Extract:
◆ ◆ ◆ ◆ ◆ ◆ ◆
When the resonator 3 made in accordance with the invention is driven by the transmitter circuit 5 at 18 mOe, the receiver coil 8 is a close-coupled pick-up coil of 100 turns, and the signal amplitude is measured at about 1 ms after an a.c. excitation burst of about 1.6 ms duration, it produces an amplitude of at least 1.5 nWb in the first detection window. In general, A1∝N·W·Hac wherein N is the number of turns of the receiver coil, W is the width of the resonator and Hac is the field strength of the excitation (driving) field. The specific combination of these factors which produces A1 is not significant.
Subsequently, the synchronization circuit 9 deactivates the receiver circuit 7, and then re-activates the receiver circuit 7 during a second detection window which begins at approximately 6 ms after the end of the aforementioned RF burst. During the second detection window, the receiver circuit 7 again looks for a signal having a suitable amplitude at the predetermined frequency (58 kHz). Since it is known that a signal emanating from a marker 1, if present, will have a decaying amplitude, the receiver circuit 7 compares the amplitude of any 58 kHz signal detected in the second detection window with the amplitude of the signal detected in the first detection window. If the amplitude differential is consistent with that of an exponentially decaying signal, it is assumed that the signal did, in fact, emanate from a marker 1 present between the coils 6 and 8, and the receiver circuit 7 accordingly activates an alarm 10.
This approach reliably avoids false alarms due to spurious RF signals from RF sources other than the marker 1. It is assumed that such spurious signals will exhibit a relatively constant amplitude, and therefore even if such signals are integrated in each of the first and second detection windows, they will fail to meet the comparison criterion, and will not cause the receiver circuit 7 to trigger the alarm 10.
Moreover, due to the aforementioned significant change in the resonant frequency fr of the resonator 3 when the bias field Hb is removed, which is at least 1.2 kHz, it is assured that when the marker 1 is deactivated, even if the deactivation is not completely effective, the marker 1 will not emit a signal, even if excited by the transmitter circuit 5, at the predetermined resonant frequency, to which the receiver circuit 7 has been tuned.
Alloy Preparation
Amorphous metal alloys within the Fe—Co—Ni-M-Cu—Si—B where M=Mo, Nb, Ta, Cr system were prepared by rapidly quenching from the melt as thin ribbons typically 20 μm to 25 μm thick. Amorphous hereby means that the ribbons revealed a crystalline fraction less than 50%. Table 1 lists the investigated compositions and their basic properties. The compositions are nominal only and the individual concentrations may deviate slightly from this nominal values and the alloy may contain impurities like carbon due to the melting process and the purity of the raw materials. Moreover, up to 1.5 at % of boron, for example, may be replaced by carbon.
All casts were prepared from ingots of at least 3 kg using commercially available raw materials. The ribbons used for the experiments were 6 mm wide and were either directly cast to their final width or slit from wider ribbons. The ribbons were strong, hard and ductile and had a shiny top surface and a somewhat less shiny bottom surface.
Annealing
The ribbons were annealed in a continuous mode by transporting the alloy ribbon from one reel to another reel through an oven by applying a tensile force along the ribbon axis ranging from about 0.5 N to about 20 N.
◆ ◆ ◆ ◆ ◆ ◆ ◆
Supplied material:

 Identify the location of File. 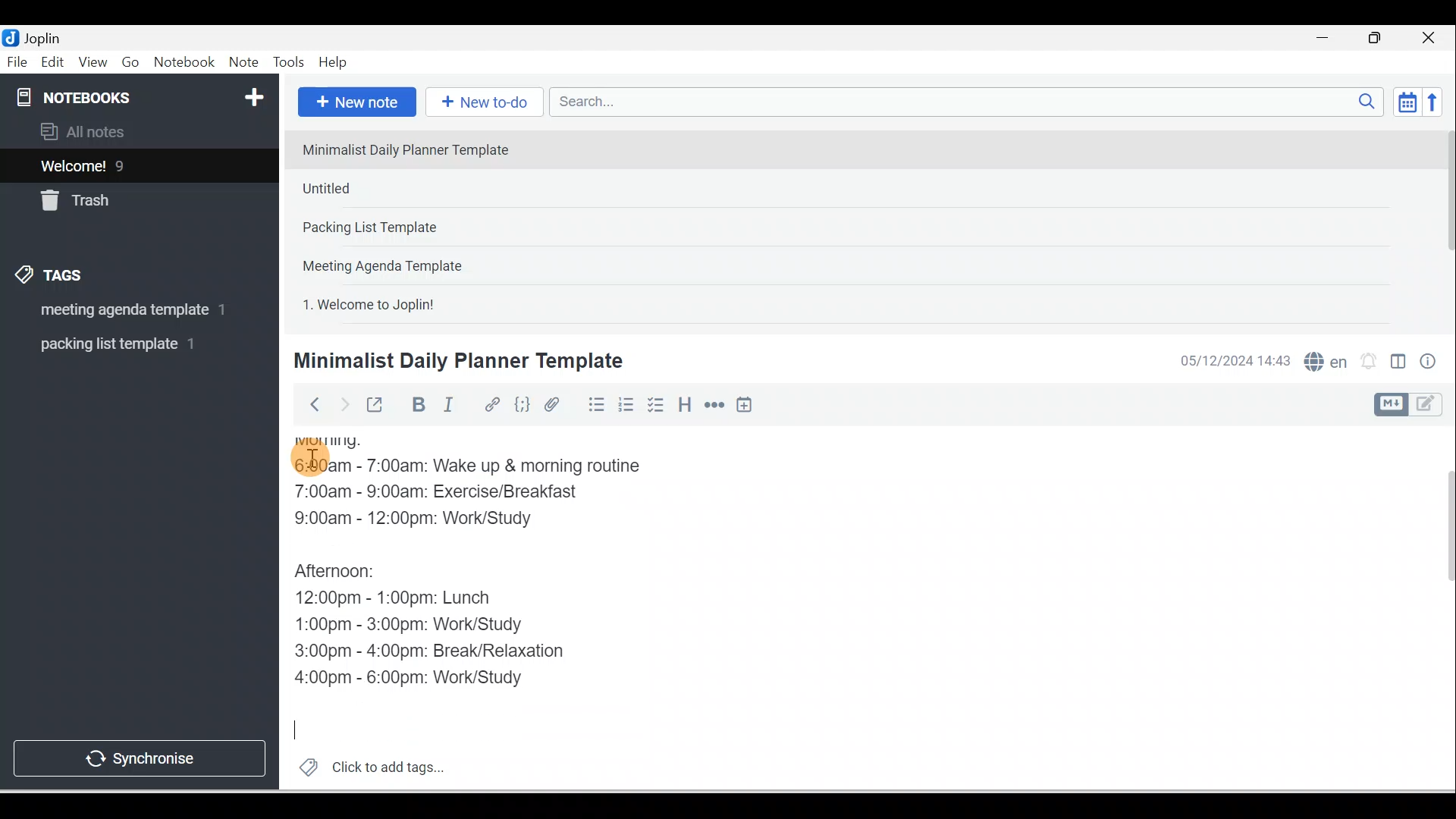
(18, 61).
◆ ◆ ◆ ◆ ◆ ◆ ◆
Written instruction 1:
Answer each question from the resonator description, one answer per line:
(a) At what frequency does the receiver circuit look for a signal in the second detection window?
(b) How thick were the ribbons typically?
(c) What range of tensile force was applied along the ribbon axis during annealing?
Written instruction 2:
The resonator description names the elements that M can stand for in the alloy system. List all of them.

Correct response 1:
(a) 58 kHz
(b) 20 μm to 25 μm
(c) About 0.5 N to about 20 N

Correct response 2:
Mo, Nb, Ta, Cr